REQUIRED WORK
The entries below are to be repeated exactly as they stand.

SUPPLIED MATERIAL
Start of Block

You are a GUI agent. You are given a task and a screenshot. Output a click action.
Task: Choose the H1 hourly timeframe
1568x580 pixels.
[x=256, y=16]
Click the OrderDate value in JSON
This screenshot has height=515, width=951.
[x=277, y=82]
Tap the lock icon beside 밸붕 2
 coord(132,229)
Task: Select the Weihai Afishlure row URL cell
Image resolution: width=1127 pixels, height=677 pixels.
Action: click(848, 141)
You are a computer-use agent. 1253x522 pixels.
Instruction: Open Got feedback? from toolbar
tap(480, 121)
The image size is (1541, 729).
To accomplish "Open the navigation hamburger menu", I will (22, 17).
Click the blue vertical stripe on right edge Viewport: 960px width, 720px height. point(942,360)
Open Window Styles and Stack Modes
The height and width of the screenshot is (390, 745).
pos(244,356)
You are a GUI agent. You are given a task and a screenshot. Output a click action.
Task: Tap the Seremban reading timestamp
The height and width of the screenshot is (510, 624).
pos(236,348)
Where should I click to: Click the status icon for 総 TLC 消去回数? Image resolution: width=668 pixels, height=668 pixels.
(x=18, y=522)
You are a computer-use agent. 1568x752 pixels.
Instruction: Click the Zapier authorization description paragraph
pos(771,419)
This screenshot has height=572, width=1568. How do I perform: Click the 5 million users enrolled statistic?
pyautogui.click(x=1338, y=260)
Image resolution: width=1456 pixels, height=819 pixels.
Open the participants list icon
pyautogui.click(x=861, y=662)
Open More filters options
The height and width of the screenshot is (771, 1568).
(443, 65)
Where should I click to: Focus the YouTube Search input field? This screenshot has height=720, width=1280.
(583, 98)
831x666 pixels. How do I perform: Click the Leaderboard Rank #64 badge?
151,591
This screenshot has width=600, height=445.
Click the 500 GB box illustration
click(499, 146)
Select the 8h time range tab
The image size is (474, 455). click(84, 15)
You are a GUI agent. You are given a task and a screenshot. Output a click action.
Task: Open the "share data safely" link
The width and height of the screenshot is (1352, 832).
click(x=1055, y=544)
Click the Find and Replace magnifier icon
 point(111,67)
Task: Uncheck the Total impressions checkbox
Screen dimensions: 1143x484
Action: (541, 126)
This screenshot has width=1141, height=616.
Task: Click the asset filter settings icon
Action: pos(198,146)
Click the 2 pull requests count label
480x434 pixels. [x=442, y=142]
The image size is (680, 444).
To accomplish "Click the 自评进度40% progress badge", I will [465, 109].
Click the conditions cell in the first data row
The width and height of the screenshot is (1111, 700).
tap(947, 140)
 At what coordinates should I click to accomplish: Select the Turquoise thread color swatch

End of Block

RESPONSE FOR THIS EXERCISE
You are a GUI agent. You are given a task and a screenshot. Output a click action.
Task: Choose the H1 hourly timeframe
1568x580 pixels.
[x=256, y=16]
Click the OrderDate value in JSON
This screenshot has height=515, width=951.
[x=277, y=82]
Tap the lock icon beside 밸붕 2
 coord(132,229)
Task: Select the Weihai Afishlure row URL cell
Image resolution: width=1127 pixels, height=677 pixels.
Action: click(848, 141)
You are a computer-use agent. 1253x522 pixels.
Instruction: Open Got feedback? from toolbar
tap(480, 121)
The image size is (1541, 729).
To accomplish "Open the navigation hamburger menu", I will (22, 17).
Click the blue vertical stripe on right edge Viewport: 960px width, 720px height. point(942,360)
Open Window Styles and Stack Modes
The height and width of the screenshot is (390, 745).
pos(244,356)
You are a GUI agent. You are given a task and a screenshot. Output a click action.
Task: Tap the Seremban reading timestamp
The height and width of the screenshot is (510, 624).
pos(236,348)
Where should I click to: Click the status icon for 総 TLC 消去回数? Image resolution: width=668 pixels, height=668 pixels.
(x=18, y=522)
You are a computer-use agent. 1568x752 pixels.
Instruction: Click the Zapier authorization description paragraph
pos(771,419)
This screenshot has height=572, width=1568. How do I perform: Click the 5 million users enrolled statistic?
pyautogui.click(x=1338, y=260)
Image resolution: width=1456 pixels, height=819 pixels.
Open the participants list icon
pyautogui.click(x=861, y=662)
Open More filters options
The height and width of the screenshot is (771, 1568).
(443, 65)
Where should I click to: Focus the YouTube Search input field? This screenshot has height=720, width=1280.
(583, 98)
831x666 pixels. How do I perform: Click the Leaderboard Rank #64 badge?
151,591
This screenshot has width=600, height=445.
Click the 500 GB box illustration
click(499, 146)
Select the 8h time range tab
The image size is (474, 455). click(84, 15)
You are a GUI agent. You are given a task and a screenshot. Output a click action.
Task: Open the "share data safely" link
The width and height of the screenshot is (1352, 832).
click(x=1055, y=544)
Click the Find and Replace magnifier icon
 point(111,67)
Task: Uncheck the Total impressions checkbox
Screen dimensions: 1143x484
Action: (541, 126)
This screenshot has width=1141, height=616.
Task: Click the asset filter settings icon
Action: pos(198,146)
Click the 2 pull requests count label
480x434 pixels. [x=442, y=142]
The image size is (680, 444).
To accomplish "Click the 自评进度40% progress badge", I will [465, 109].
Click the conditions cell in the first data row
The width and height of the screenshot is (1111, 700).
tap(947, 140)
 At what coordinates should I click to accomplish: Select the Turquoise thread color swatch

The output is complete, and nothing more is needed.